[Work instruction] Each line in the records below, from the one that contains "Open the Tags panel in the sidebar" to the one that contains "Sort table by", should be reproduced exactly, the first and last included.

[[ Information shown open ]]

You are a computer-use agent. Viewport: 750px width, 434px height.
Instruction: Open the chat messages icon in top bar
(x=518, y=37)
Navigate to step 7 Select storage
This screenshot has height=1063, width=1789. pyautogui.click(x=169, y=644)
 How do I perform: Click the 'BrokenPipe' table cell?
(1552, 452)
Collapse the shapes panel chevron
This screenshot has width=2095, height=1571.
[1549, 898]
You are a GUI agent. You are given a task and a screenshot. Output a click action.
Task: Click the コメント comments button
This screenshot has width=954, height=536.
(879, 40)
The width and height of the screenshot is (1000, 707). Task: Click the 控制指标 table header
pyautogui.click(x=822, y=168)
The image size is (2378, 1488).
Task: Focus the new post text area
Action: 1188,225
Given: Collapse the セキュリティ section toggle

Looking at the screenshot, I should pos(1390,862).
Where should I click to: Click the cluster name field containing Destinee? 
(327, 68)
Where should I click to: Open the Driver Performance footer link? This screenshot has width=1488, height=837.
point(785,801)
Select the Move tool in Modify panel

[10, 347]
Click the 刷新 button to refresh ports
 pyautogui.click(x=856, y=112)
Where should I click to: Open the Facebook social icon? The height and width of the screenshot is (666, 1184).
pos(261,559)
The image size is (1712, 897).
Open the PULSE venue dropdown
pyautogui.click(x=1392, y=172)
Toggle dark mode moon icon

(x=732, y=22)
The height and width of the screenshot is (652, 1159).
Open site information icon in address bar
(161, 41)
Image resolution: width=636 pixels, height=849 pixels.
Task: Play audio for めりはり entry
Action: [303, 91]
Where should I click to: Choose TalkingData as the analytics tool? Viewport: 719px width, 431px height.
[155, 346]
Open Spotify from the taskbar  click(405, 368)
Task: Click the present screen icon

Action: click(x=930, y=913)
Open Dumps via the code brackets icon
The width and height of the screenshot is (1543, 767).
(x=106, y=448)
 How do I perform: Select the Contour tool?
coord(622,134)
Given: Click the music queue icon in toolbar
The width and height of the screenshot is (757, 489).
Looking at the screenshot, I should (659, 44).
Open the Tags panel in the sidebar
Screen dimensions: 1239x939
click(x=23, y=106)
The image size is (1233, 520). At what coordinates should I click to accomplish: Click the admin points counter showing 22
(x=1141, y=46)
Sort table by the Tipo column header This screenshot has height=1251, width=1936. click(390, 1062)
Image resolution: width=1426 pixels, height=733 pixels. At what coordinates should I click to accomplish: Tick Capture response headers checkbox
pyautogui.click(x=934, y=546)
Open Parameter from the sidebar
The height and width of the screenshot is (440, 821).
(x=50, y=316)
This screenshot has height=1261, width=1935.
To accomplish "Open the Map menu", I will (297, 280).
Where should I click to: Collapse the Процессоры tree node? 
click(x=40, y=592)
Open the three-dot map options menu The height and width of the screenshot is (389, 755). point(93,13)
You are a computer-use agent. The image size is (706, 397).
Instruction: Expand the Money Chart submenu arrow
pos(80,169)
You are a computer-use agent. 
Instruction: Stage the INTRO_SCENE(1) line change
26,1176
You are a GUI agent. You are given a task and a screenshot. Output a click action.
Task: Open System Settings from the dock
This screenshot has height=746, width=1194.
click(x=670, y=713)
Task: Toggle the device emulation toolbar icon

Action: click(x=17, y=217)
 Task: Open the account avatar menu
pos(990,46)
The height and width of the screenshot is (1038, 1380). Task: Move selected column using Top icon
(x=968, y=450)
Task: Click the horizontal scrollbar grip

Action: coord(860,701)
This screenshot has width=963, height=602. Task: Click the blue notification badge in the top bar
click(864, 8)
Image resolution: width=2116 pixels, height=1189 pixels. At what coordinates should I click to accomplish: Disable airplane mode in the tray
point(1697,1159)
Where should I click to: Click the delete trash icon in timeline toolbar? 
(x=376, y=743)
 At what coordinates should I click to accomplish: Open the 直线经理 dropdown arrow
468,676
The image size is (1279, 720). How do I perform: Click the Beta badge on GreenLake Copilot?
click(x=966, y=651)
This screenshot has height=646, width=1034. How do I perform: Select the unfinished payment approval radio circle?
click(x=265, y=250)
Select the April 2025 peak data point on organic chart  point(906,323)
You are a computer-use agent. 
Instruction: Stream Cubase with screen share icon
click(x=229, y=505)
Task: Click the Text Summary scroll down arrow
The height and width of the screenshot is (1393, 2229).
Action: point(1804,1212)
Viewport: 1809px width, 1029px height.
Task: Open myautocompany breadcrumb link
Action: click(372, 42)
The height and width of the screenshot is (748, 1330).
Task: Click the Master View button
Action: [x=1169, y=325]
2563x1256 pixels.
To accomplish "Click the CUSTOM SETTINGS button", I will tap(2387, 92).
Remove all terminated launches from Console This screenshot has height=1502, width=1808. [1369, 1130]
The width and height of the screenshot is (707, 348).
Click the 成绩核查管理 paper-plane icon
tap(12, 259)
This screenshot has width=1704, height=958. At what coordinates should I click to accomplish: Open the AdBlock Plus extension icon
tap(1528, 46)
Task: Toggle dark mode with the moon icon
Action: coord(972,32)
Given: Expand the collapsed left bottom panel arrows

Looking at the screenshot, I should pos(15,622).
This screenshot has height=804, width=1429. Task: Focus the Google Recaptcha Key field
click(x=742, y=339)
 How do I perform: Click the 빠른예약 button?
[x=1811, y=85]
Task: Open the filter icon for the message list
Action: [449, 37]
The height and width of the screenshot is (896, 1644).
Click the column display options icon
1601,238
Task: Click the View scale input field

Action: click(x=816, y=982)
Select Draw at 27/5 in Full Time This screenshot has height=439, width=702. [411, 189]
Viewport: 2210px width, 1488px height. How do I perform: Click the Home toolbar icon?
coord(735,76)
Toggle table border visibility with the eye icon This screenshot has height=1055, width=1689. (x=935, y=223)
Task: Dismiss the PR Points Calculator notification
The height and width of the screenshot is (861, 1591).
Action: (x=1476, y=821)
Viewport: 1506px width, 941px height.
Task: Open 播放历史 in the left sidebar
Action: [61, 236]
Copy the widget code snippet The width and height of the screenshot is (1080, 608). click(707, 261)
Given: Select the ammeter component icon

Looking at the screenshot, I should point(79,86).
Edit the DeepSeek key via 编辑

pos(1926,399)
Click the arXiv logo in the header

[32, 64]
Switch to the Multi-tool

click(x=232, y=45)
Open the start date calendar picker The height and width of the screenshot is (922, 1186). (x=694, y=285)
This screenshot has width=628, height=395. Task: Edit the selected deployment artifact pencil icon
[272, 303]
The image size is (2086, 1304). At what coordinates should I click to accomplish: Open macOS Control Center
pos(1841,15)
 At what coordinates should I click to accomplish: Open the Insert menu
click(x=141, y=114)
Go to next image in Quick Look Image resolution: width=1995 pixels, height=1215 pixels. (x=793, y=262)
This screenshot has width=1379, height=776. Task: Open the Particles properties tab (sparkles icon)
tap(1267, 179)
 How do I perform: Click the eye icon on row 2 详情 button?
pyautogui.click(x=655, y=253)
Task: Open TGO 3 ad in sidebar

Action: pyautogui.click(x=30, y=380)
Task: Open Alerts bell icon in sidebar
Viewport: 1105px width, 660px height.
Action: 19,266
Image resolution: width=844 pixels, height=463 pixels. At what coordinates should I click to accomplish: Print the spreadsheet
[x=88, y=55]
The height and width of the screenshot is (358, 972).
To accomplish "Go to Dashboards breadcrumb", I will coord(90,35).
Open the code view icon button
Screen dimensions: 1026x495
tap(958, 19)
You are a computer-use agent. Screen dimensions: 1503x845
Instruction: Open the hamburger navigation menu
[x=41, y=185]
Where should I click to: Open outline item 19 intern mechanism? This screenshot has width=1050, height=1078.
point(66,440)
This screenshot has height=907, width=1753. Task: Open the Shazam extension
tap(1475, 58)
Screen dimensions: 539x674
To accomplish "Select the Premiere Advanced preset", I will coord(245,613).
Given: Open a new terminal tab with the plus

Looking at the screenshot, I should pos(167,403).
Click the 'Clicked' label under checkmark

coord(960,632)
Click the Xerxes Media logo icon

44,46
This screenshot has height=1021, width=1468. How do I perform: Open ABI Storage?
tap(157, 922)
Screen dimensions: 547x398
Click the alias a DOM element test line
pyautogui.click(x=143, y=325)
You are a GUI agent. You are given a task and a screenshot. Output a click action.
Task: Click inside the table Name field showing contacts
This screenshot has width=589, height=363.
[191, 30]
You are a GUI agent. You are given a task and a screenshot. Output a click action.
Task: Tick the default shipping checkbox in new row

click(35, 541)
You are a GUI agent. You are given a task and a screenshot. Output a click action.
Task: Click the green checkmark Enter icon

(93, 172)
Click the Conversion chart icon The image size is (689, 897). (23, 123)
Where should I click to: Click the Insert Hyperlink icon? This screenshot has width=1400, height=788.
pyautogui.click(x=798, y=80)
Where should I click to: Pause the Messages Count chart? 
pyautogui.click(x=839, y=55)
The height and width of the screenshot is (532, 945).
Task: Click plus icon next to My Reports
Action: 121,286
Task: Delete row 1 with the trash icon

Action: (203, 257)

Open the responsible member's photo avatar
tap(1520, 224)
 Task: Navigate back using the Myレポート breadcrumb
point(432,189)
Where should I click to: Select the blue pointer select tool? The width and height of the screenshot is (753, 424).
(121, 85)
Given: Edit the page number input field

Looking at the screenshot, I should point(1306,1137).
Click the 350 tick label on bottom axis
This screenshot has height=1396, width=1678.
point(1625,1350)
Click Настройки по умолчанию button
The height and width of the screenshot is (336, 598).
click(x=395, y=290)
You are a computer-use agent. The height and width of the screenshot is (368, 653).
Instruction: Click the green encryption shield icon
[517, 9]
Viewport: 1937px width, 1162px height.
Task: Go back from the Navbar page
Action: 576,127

[[ Information shown closed ]]

[Response to the exercise]
Open the Tags panel in the sidebar
Screen dimensions: 1239x939
click(x=23, y=106)
The image size is (1233, 520). At what coordinates should I click to accomplish: Click the admin points counter showing 22
(x=1141, y=46)
Sort table by the Tipo column header This screenshot has height=1251, width=1936. click(390, 1062)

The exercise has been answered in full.